| SAN FRANCISCO
SAN FRANCISCO Feb 8 Apple Inc's move
to eliminate from its charter the ability to issue preferred
shares without first getting shareholder approval has received
the support of the largest public pension fund in the United
States, and an influential proxy firm.
Hedge Fund manager David Einhorn's Greenlight Capital is
suing Apple to get it to deploy its $137.1 billion cash pile
more effectively by issuing preferred stock, which he says is
superior to dividends or share buybacks.
His lawsuit, filed in U.S. District Court in Manhattan on
Thursday, targets the proposal by Apple to remove from its
charter "blank check" preferred stock.
That particular proposal is "bundled" with two other
unrelated proposals, but will be collectively decided in a
single vote, which Einhorn objected to.
The California Public Employees Retirement System, the owner
of 2.7 million Apple shares, and proxy voting firm ISS Proxy
Advisory Services, recommended on Friday that investors vote for
Apple's proposal. Calpers had indicated its support for the
proposal in a filing earlier this week, but reiterated its
backing after Einhorn filed his suit.
All shareholders should have a vote," Anne Simpson, Calpers
Senior Portfolio Manager and Director for Corporate Governance
said on CNBC. "We don't want the board cutting a deal on the
side with a hedge fund out of fear of a lawsuit that will cancel
the annual meeting."
"This is a big issue that needs to be thought through
carefully, and we want the board to come to all shareholders and
give a chance to have their voice heard," she added.

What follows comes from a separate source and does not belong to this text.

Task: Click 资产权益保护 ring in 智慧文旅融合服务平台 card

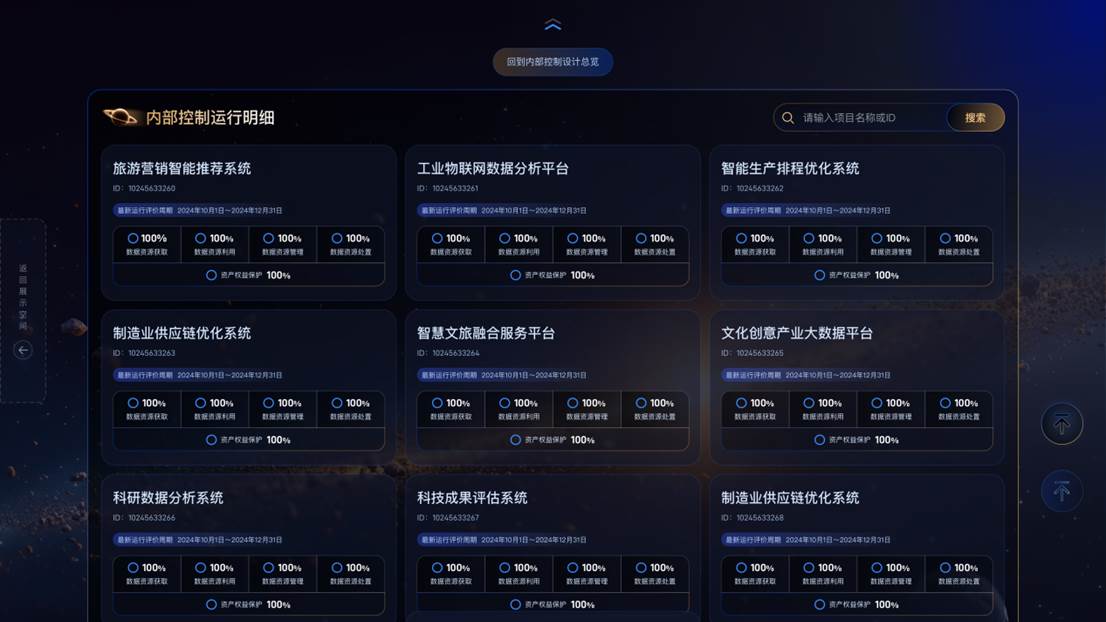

Apple is asking shareholders at its annual meeting on Feb.
27 to vote on the proposal. ISS said its policy supported the
elimination of "blank check" preferred shares due to their
potential to be misused as a takeover defense because they can
be issued at the company's discretion.
"Moreover, should the board decide at some future date that
an issuance such as Greenlight has proposed makes sense, and can
demonstrate the benefit to shareholders, obtaining the requisite
shareholder support to reinstate the provision is not likely to
be an insurmountable obstacle," ISS said in a research note.
But the firm, which issues recommendations on how
shareholders should vote on proxy proposals, also believes the
"bundling" of proposals is not in the best interest of
Einhorn wants Apple to separate the three issues that are
part of Proposal 2, which includes the "blank check" proposal.
He holds 1.3 million Apple shares worth about $600 million
at current values.
Greenlight Capital said it was disappointed ISS did not
recognize the unique circumstances surrounding Apple, which has
$137 billion in cash and marketable securities.
Einhorn and other investors have accused Apple of not
managing the cash and marketable securities effectively,
limiting returns to shareholders.
Greenlight also reiterated on Friday its call to Apple
shareholders to vote against the proposal.